» **To do**
Entries follow. Give back exactly the lines starting at the one containing "Open help [?] under Enforce HTTPS description" and ending at the one containing "Add Stark Hunter bike to favorites", and no other lines.
━━━━━━━━━━━━━━━━
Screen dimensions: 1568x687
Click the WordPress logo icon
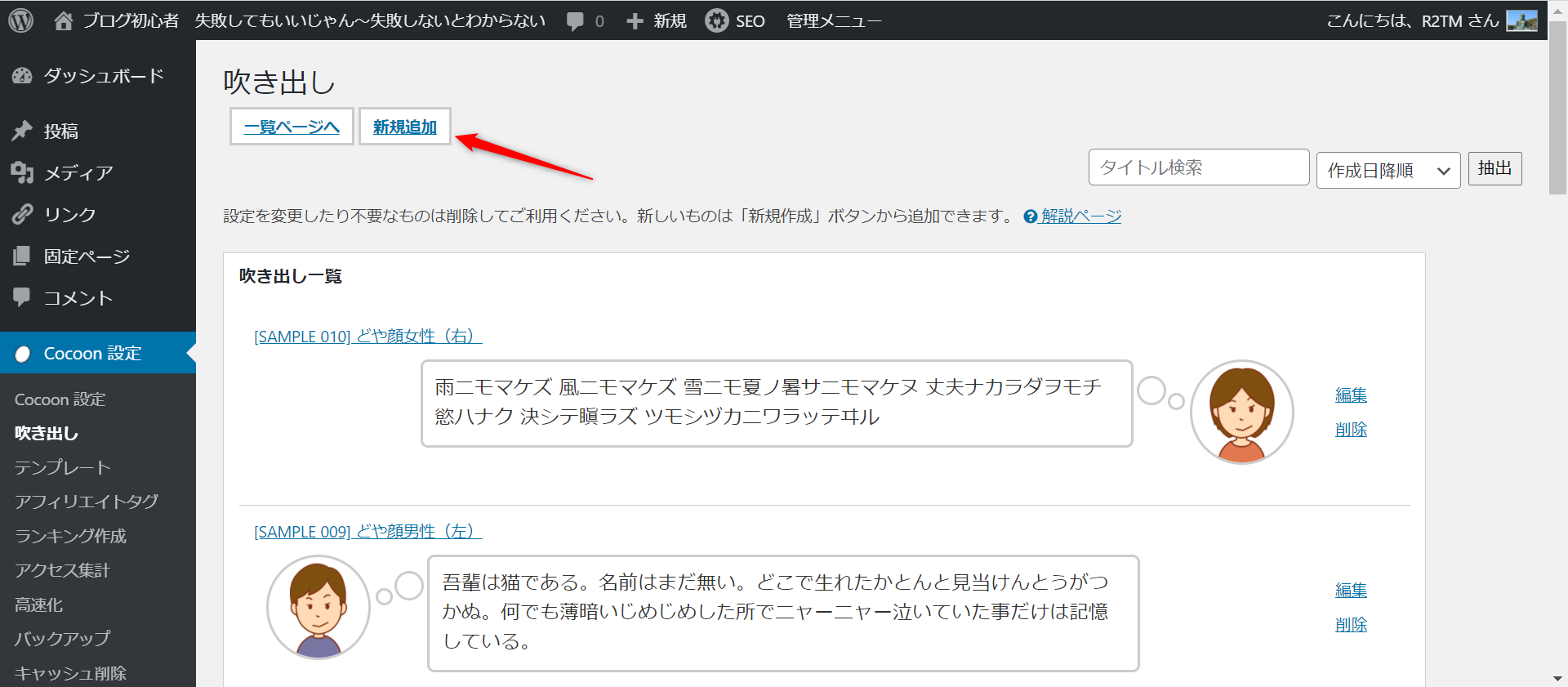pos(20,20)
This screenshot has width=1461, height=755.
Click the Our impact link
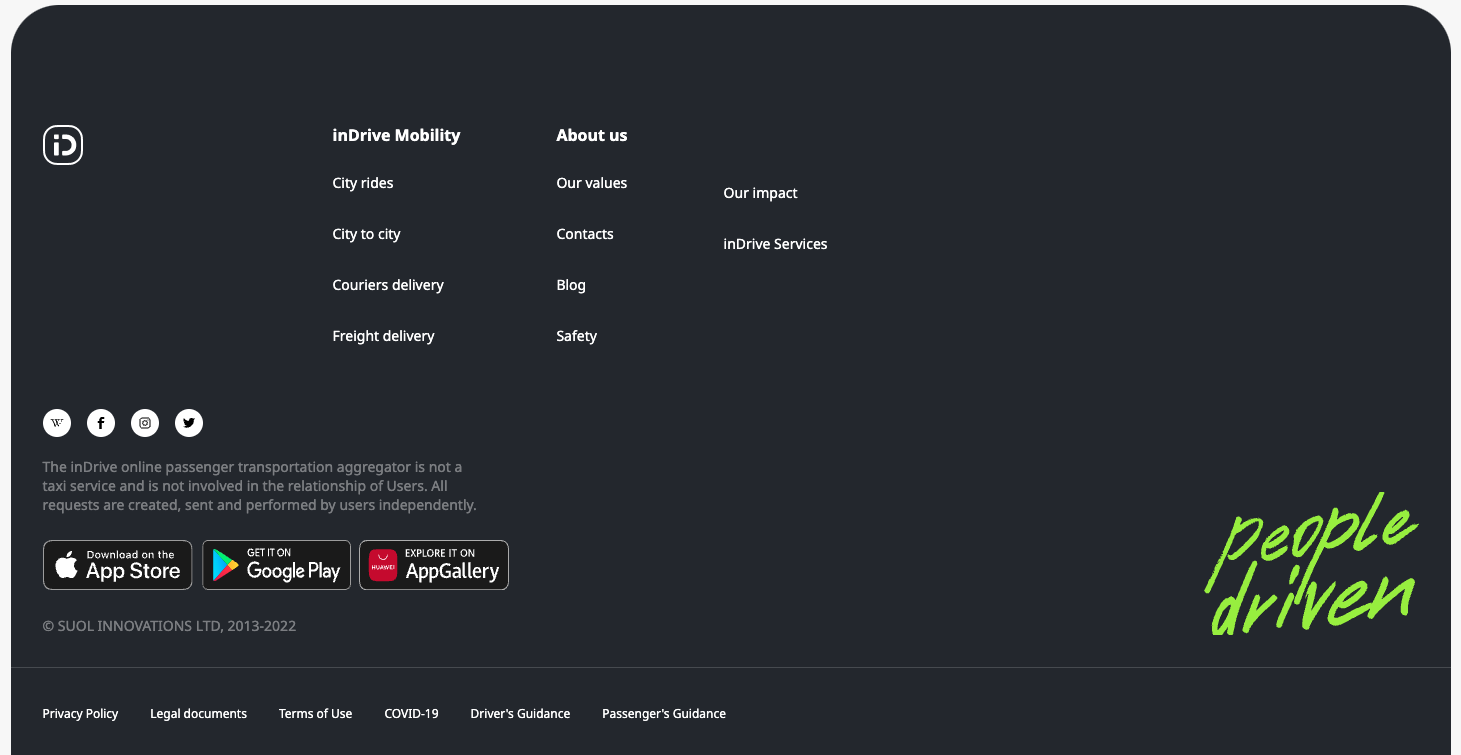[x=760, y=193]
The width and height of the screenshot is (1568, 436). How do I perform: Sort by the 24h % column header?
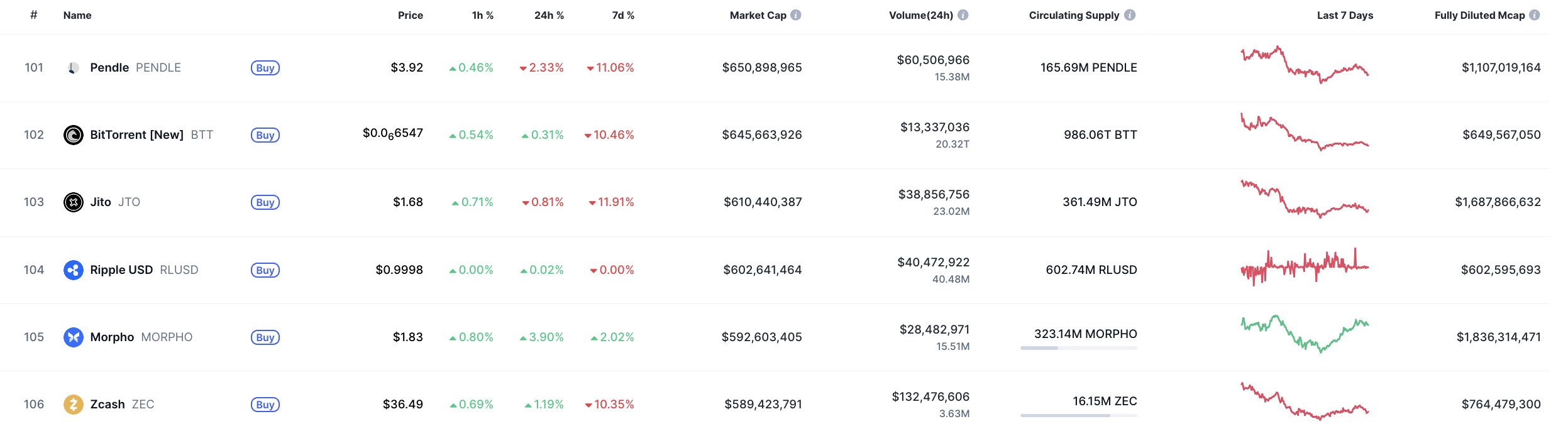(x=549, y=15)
━━━━━━━━━━━━━━━━
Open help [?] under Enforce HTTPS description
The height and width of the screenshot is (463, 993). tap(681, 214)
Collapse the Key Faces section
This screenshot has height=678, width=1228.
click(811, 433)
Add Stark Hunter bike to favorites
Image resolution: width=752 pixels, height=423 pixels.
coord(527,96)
━━━━━━━━━━━━━━━━
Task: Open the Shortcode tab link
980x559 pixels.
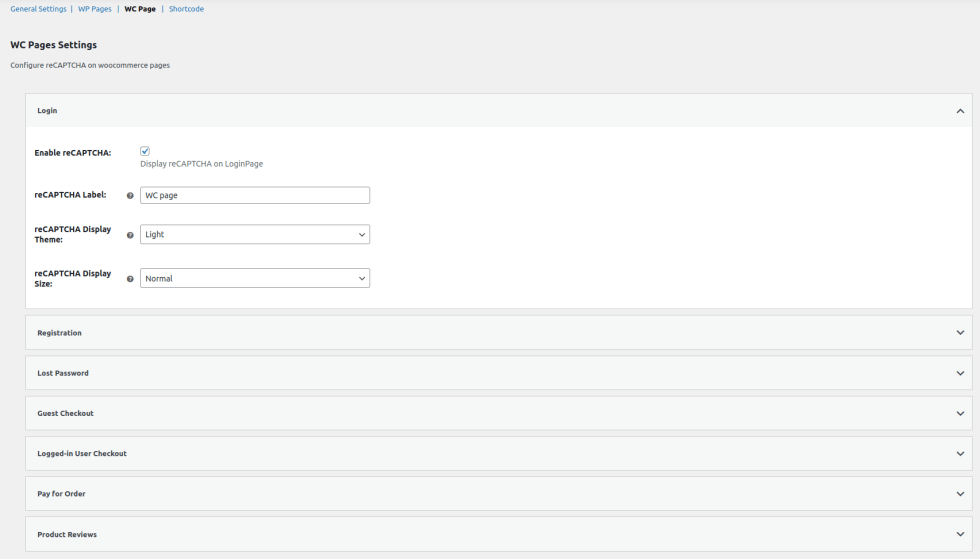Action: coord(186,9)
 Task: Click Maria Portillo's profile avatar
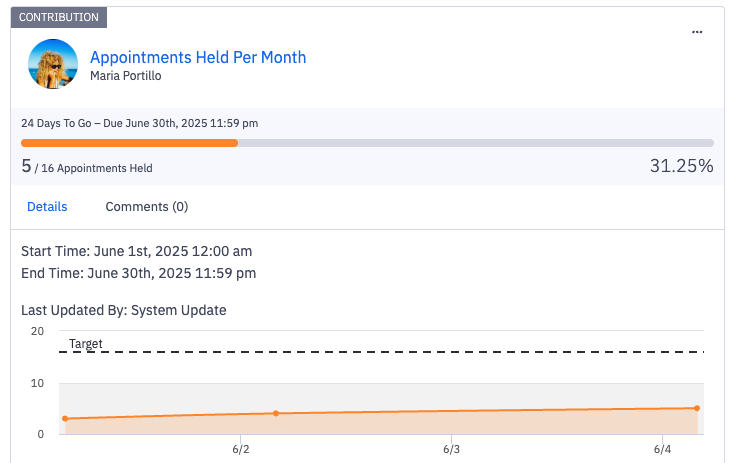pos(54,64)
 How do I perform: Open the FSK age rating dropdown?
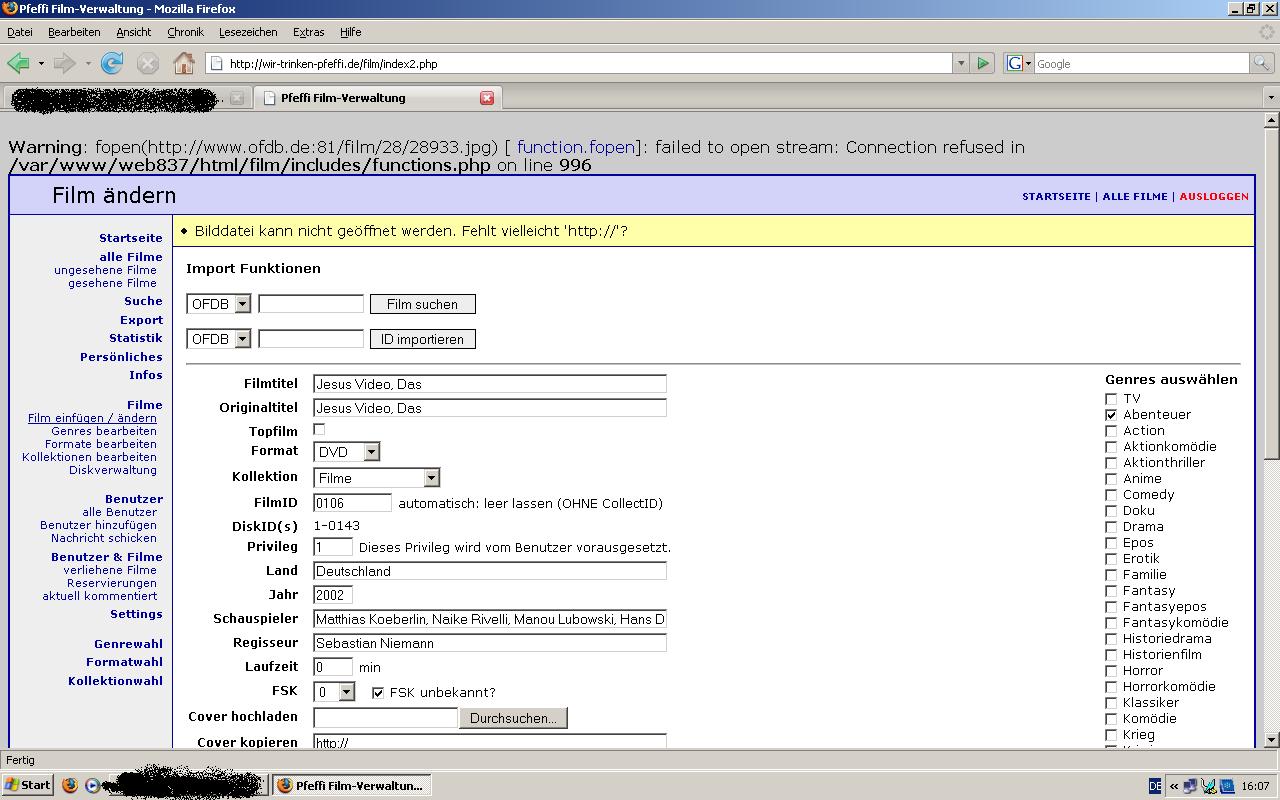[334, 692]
━━━━━━━━━━━━━━━━
» **Worked solution**
Open help [?] under Enforce HTTPS description
The height and width of the screenshot is (463, 993). tap(681, 214)
Collapse the Key Faces section
This screenshot has height=678, width=1228.
click(811, 433)
Add Stark Hunter bike to favorites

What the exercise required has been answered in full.